SOME people have cast-iron skillets; I have a cast-iron stomach. A childhood aversion to bath time, coupled with a series of spectacularly unhygienic university share-houses, has left me with an unusually high tolerance to germs - a valuable weapon in the travel writer's arsenal.
Montezuma's Revenge? He didn't avenge me. Delhi Belly? No problem for Mr Vincent. I've eaten street food that dumpster divers wouldn't touch and gone back for seconds; I've stayed in youth hostels unfit for fleas and not even sneezed. But then I went to Peru.
It started the night before, when, as the MV Aria cruised down the Amazon River, I experienced in my cabin the worst two nightmares since childhood. In the first, my family was harmed; in the second my beloved Geelong Cats lost the 2012 AFL grand final (don't laugh - for me that's a nightmare, though as it turns out they would be eliminated from the finals in week one).
The next morning I awake with an equally unfamiliar feeling: nausea. I manage to keep down my breakfast but the meal only makes me feel worse. The Aria is a luxury ship with a menu to match - it's hardly the recipe for a tummy rumble in the jungle. So why do I feel so dreadful?
As we are scheduled to visit a village onshore straight after breakfast, I've no time to think what could be the culprit while I quickly wash my face and swallow the daily dose of anti-malarial pills I started taking the day before. But once ashore and in full view of the Aria's other passengers, I am soon emptying the contents of my stomach with all the decorum of a Saturday night binge-drinker.

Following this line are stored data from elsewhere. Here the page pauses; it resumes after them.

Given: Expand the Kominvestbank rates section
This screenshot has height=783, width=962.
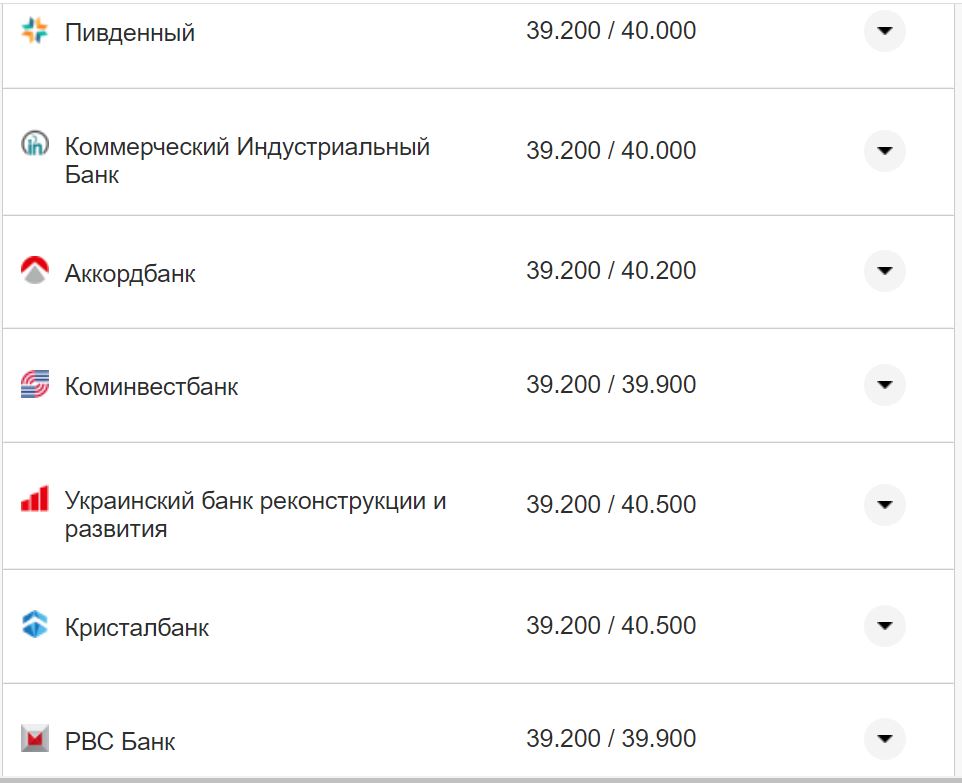Looking at the screenshot, I should pos(884,385).
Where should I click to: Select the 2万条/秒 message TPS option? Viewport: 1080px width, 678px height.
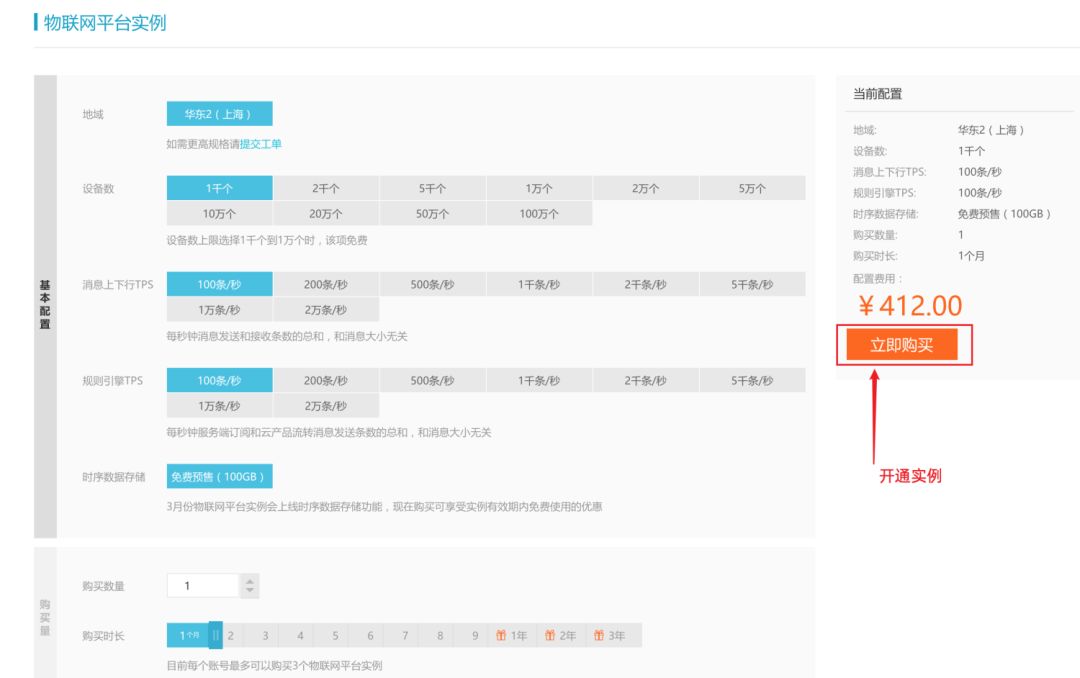327,309
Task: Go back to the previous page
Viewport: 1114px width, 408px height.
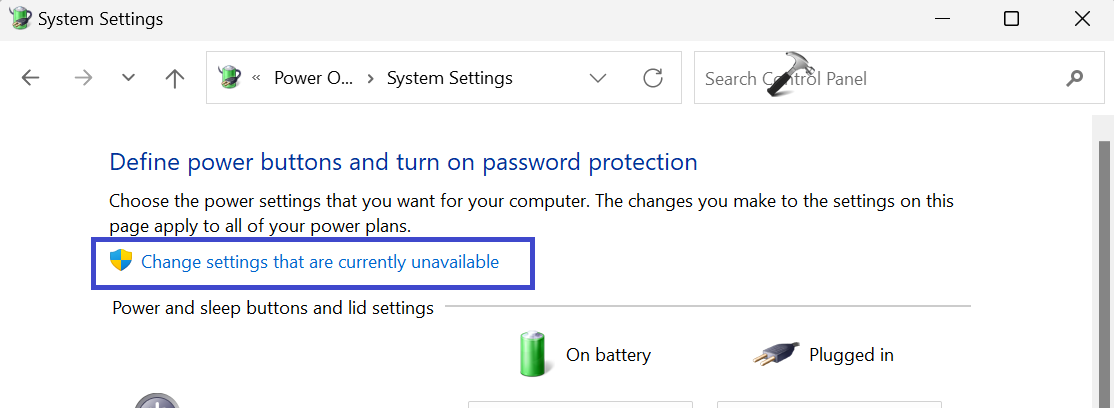Action: tap(31, 78)
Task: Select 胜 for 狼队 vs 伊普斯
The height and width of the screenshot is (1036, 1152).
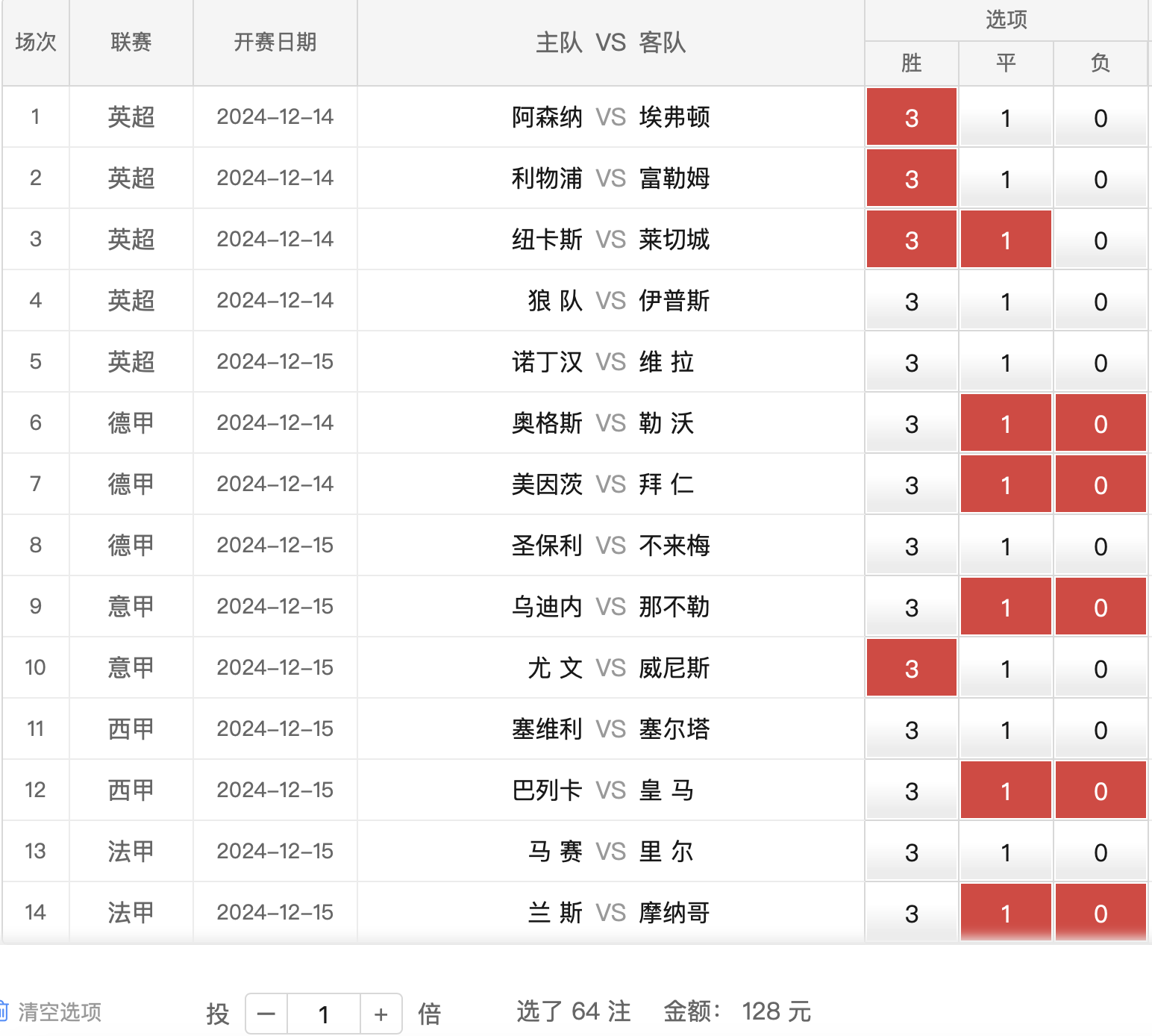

While the rest of my party take a jungle path the kilometre to the village, I stay in the forest and continue to be sick. The Aria's paramedic is summoned and when he learns of my nightmares he immediately surmises I've had a reaction to the anti-malarials, a view I share given my rapid downfall since popping another few pills in the morning.
The air suddenly feels heavy and the paramedic's voice becomes hard to follow. I'm struggling to walk but insist on pressing on. In the village, a thatched affair of dozing dogs and corn crops, snotty-nosed kids tease me in Spanish (a native speaker would later tell me they were telling me to pull up my pants - not my first priority at the time).
When I lose the ability to walk I am lifted into a wheelbarrow and pushed the kilometre back to the boat, where I start to recover once I stop taking the anti-malarials.
Despite my predicament I can't help chuckling. On the Aria I had been reading Tracks, Robyn Davidson's legendary account of a solo camel trek through the West Australian desert; I couldn't even manage a kilometre in the Amazon before being loaded into a contraption designed to ferry bricks around building sites.
They sure don't make travel writers like they used to.